- [Exercise requirements]:
Format the data from the line containing "The height and" through the end as a Markdown table with two columns, Row and Text: number each line in Row and put the line itself in Text. Skip blank lines and leave out the pictures.
┌─ Data rows
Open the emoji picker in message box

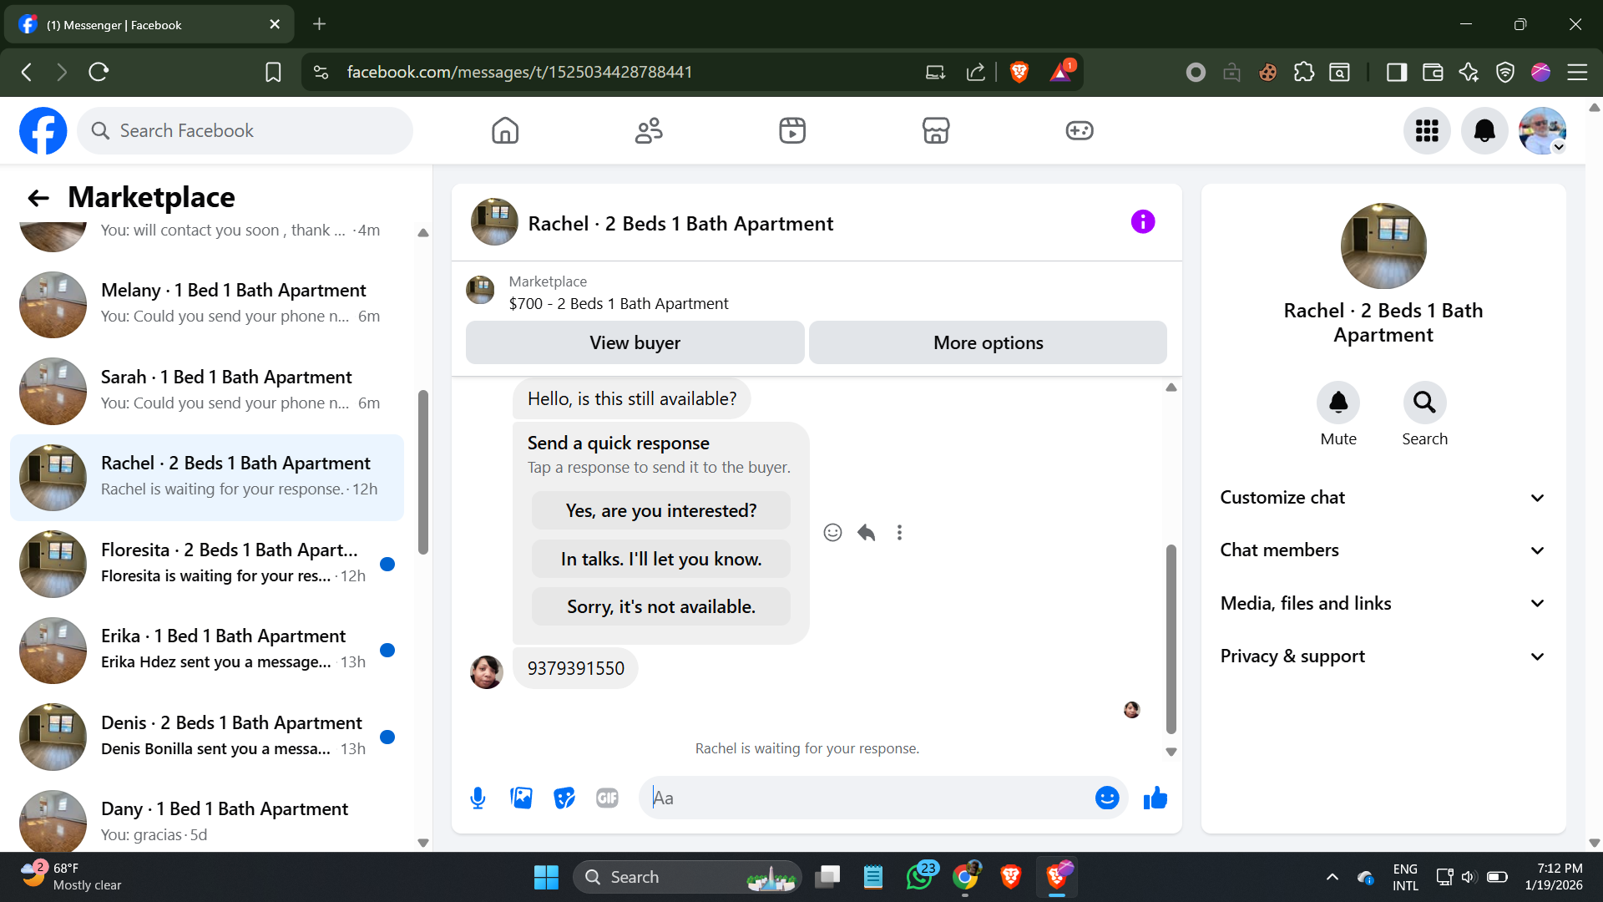(1106, 798)
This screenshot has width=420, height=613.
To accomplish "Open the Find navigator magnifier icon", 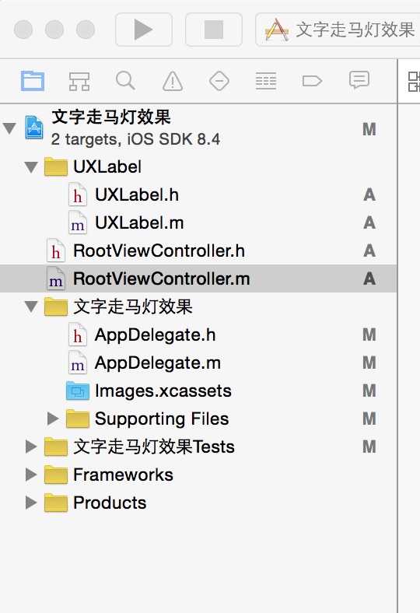I will click(125, 81).
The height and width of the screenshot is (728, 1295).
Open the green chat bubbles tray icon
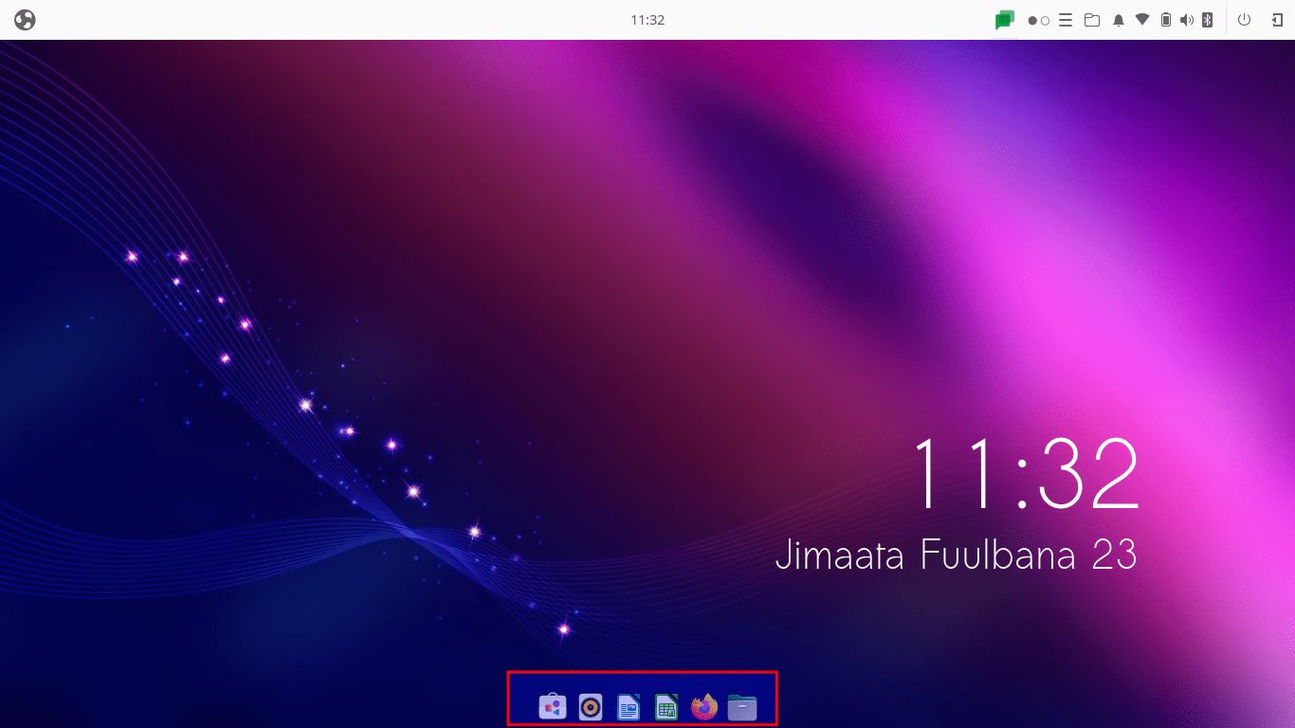tap(1005, 20)
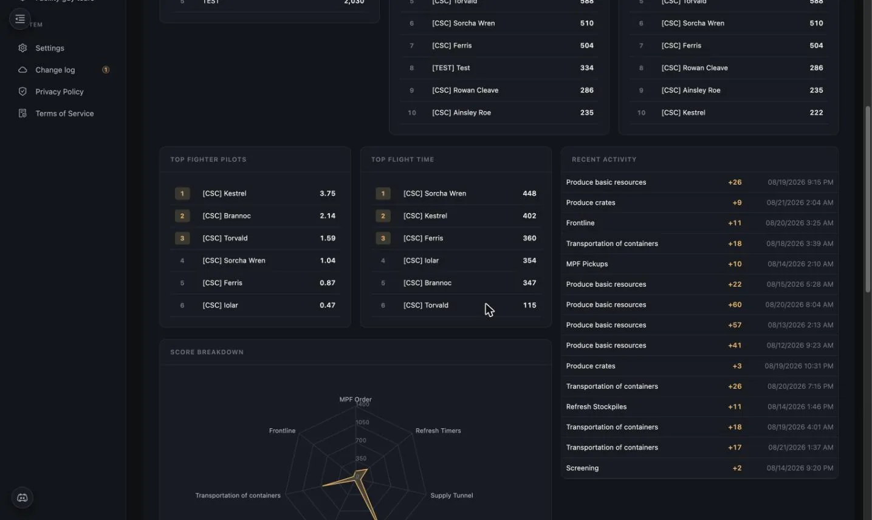This screenshot has width=872, height=520.
Task: Open Privacy Policy in the sidebar
Action: pyautogui.click(x=63, y=92)
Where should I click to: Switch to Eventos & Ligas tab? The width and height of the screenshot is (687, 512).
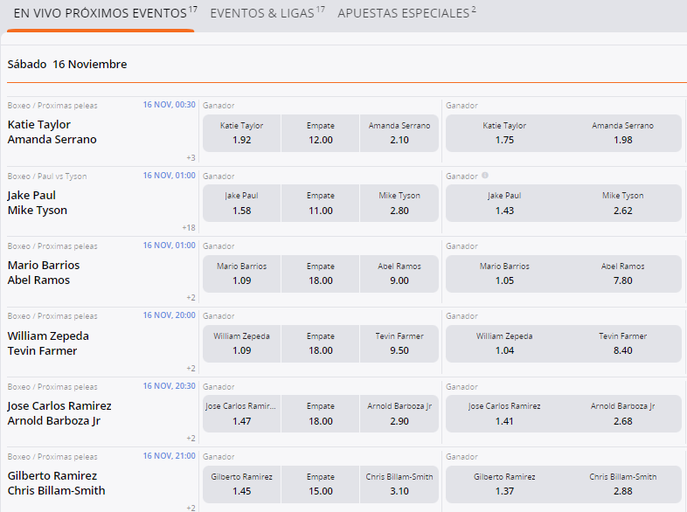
└─
- [Solved exercise]:
| Row | Text |
|---|---|
| 1 | The height and width of the screenshot is (728, 1295). |
| 2 | Open the green chat bubbles tray icon |
| 3 | tap(1005, 20) |
| 4 | This screenshot has width=872, height=520. |
| 5 | Task: Open Privacy Policy in the sidebar |
| 6 | Action: pyautogui.click(x=63, y=92) |
| 7 | Where should I click to: Switch to Eventos & Ligas tab? The width and height of the screenshot is (687, 512). |